Q&As with James N. Kienitz Wilkins, Jenny Brady, and Frances Scott on Oct. 6
PHX [X is for Xylonite]
Frances Scott, UK, 2019, 13m
Frances Scott explores the history and usage of plastic in this imaginative essay film. Using three-dimensional animations, distorted vocal recordings, and the words of Roland Barthes, she connects the founding of the first plastics factory in 1866 and the development of cellulose nitrate, a key element in the creation of film stock.
Jenny Brady, Ireland, 2019, 15m
Jenny Brady’s film surveys over 100 years of deaf history from the controversial and damaging Milan Conference of 1880 to a modern-day protest at a university for the hard of hearing. Drawing on a wide range of archival recordings in which communication breaks down and would-be civil conversations devolve into public altercations, Receiver bears out the old maxim that those who speak loudest rarely listen—and those with the most to say are seldom heard.

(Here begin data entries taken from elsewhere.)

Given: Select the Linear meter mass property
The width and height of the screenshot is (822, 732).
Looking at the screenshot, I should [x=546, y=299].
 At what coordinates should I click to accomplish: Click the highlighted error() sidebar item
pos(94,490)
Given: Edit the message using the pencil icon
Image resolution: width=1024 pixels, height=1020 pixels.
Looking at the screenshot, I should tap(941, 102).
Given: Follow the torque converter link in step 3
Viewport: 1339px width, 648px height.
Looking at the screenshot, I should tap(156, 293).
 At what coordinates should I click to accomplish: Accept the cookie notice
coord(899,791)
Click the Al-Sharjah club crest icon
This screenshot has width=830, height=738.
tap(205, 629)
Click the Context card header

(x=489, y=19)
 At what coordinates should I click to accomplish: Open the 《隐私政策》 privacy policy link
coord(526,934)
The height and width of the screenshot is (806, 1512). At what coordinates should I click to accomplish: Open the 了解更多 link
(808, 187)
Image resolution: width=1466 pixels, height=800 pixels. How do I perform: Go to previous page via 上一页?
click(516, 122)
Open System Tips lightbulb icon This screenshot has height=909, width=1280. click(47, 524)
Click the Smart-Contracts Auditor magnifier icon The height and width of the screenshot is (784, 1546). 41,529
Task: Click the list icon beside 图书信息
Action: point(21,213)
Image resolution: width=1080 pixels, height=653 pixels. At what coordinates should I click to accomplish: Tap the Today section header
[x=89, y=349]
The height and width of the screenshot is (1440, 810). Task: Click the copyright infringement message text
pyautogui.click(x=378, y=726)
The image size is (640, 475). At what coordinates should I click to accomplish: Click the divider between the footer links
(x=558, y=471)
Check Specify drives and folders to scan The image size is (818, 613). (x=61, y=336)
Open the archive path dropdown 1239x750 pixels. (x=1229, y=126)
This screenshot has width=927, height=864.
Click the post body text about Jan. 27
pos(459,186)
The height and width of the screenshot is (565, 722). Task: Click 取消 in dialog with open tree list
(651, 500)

Pat O’Neill, USA, 1974, 35mm, 18m
Landscape imagery, archival footage, and animation are hybridized in this dazzling experimental film from 1974, a showcase for Pat O’Neill’s pioneering work with the optical printer. Restored by the Academy Film Archive and The Film Foundation with funding provided by the George Lucas Family Foundation.
This Action Lies
James N. Kienitz Wilkins, USA, 2018, 32m
James N. Kienitz Wilkins applies his loquacious and self-reflexive sensibility to a frequently hilarious work of cinema as intellectual inquiry. Training his 16mm lens on a foam coffee cup (recalling the austerity of a Warhol screen test) while holding court on a myriad of subjects ranging from the history of Dunkin’ Donuts to new fatherhood, Wilkins offers a dizzying disquisition on looking, listening, and the slippery nature of truth.